Edward Hopper - Rooms for Tourists, 1945
Huile sur toile
Yale University Art Gallery, New Haven
Source



29 Août 1945 - la guerre est finie depuis deux semaines. Dans la maison de South Truro, Hopper se remet à peindre; il fait l'obscurité dans son atelier, fermant tout sauf la moitié haute de la grande fenêtre (1). Jo Hopper note méticuleusement les états successifs du tableau - elle connaît bien le sujet, une maison de Provincetown qui propose des chambres pour vacanciers. Elle voit les fenêtres s'éclairer progressivement. Elle aimerait voir s'allumer la petite lampe, à droite de la porte - dans la réalité elle est si jolie, elle brille comme un petit bijou... D'ailleurs, pourquoi ne peindrait-elle pas elle-même une scène de nuit comme celle-ci ? 

Mais pour ça il faudrait qu'elle utilise la voiture. Edward ne veut pas la laisser conduire, c'est un sujet de disputes entre eux - parmi d'autres.

Edward continue de traiter les intérieurs - c'est si joli, ces intérieurs illuminés en contraste avec le faible éclairage sur la façade. Jo est fascinée - "c'est si intéressant d'avoir quelque chose en train de grandir - on pourrait même dire : au-dedans de soi-même. La gestation, ça revient à ça, ce qui se passe dans l'atelier - ici comme à New York. Et ça fait tellement partie de moi, aussi" (2).

Jo n'y tient plus, elle demande à Edward - poliment, il faut être prudente avec Edward - quand il va éclairer la petite lampe verte à côté de la porte. Edward répond que non, qu'il ne va pas faire un foutu tableau à la John Sloan, et que s'il allume la lampe verte (petit bijou...) il va devoir rééquilibrer la couleur de la façade, lui donner du relief, et il la veut précisément comme ça, sans relief, voilà.

Difficile d'argumenter avec Edward. Il se mure dans le silence. Ou il quitte la pièce. Et puis cette année-là, Edward ne va pas bien, la nuit il fait des cauchemars et Jo s'inquiète. Cette année-là, c'est le début du déferlement de l'art abstrait - même au Whitney, on voit de plus en plus d'abstrait.
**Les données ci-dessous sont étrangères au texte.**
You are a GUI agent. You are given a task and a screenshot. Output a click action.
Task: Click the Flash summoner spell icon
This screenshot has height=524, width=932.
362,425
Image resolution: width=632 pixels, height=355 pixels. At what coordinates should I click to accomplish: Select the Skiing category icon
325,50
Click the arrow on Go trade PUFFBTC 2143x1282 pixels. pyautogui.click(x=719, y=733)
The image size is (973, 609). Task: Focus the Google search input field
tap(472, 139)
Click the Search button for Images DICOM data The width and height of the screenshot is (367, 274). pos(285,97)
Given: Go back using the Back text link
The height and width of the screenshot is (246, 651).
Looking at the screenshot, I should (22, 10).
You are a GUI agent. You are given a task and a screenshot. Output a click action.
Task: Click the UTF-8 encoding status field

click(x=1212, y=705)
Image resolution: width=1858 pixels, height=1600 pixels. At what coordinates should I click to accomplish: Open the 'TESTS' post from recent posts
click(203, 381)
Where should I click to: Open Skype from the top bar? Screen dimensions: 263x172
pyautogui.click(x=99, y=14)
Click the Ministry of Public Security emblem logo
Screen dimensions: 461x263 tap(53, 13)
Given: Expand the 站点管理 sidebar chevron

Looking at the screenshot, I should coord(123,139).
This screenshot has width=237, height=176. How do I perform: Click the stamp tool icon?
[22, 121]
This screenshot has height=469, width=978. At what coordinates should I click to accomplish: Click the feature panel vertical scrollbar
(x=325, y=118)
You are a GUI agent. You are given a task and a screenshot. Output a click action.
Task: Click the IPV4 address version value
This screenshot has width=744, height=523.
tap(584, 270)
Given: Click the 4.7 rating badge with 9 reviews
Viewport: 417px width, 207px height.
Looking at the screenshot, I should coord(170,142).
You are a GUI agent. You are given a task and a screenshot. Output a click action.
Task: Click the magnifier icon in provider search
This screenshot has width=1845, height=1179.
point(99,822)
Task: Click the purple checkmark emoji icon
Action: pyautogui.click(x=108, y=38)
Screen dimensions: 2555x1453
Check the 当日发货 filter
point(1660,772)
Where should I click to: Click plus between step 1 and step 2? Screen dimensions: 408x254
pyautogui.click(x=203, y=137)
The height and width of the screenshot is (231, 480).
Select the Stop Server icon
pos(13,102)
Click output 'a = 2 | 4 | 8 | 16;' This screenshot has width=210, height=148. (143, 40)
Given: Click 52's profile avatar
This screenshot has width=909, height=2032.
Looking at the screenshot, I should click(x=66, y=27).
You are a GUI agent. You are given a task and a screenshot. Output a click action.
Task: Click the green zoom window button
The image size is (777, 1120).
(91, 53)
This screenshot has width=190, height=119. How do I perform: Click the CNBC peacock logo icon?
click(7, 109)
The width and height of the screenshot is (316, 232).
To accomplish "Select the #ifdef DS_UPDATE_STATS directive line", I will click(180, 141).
Edward ne va pas bien, et Jo garde ses plaintes pour elle. 

Mais quand même, elle lui a sacrifié sa carrière, sans compter que le Whitney ignore souverainement les femmes artistes. Elle attendra l'année suivante pour lui dire son fait. L'année suivante, elle fera la grève de la faim.








(1) Gail Levin, Edward Hopper : an intimate biography, 1998,  pp. 379-381 (citant le journal de Jo Hopper).

(2) "It's so interesting to have something growing — one might almost say right inside one. Gestation is what it amounts to, what goes on in the studio — here or in N.Y. It's so a part of me too" (ibid. p. 380).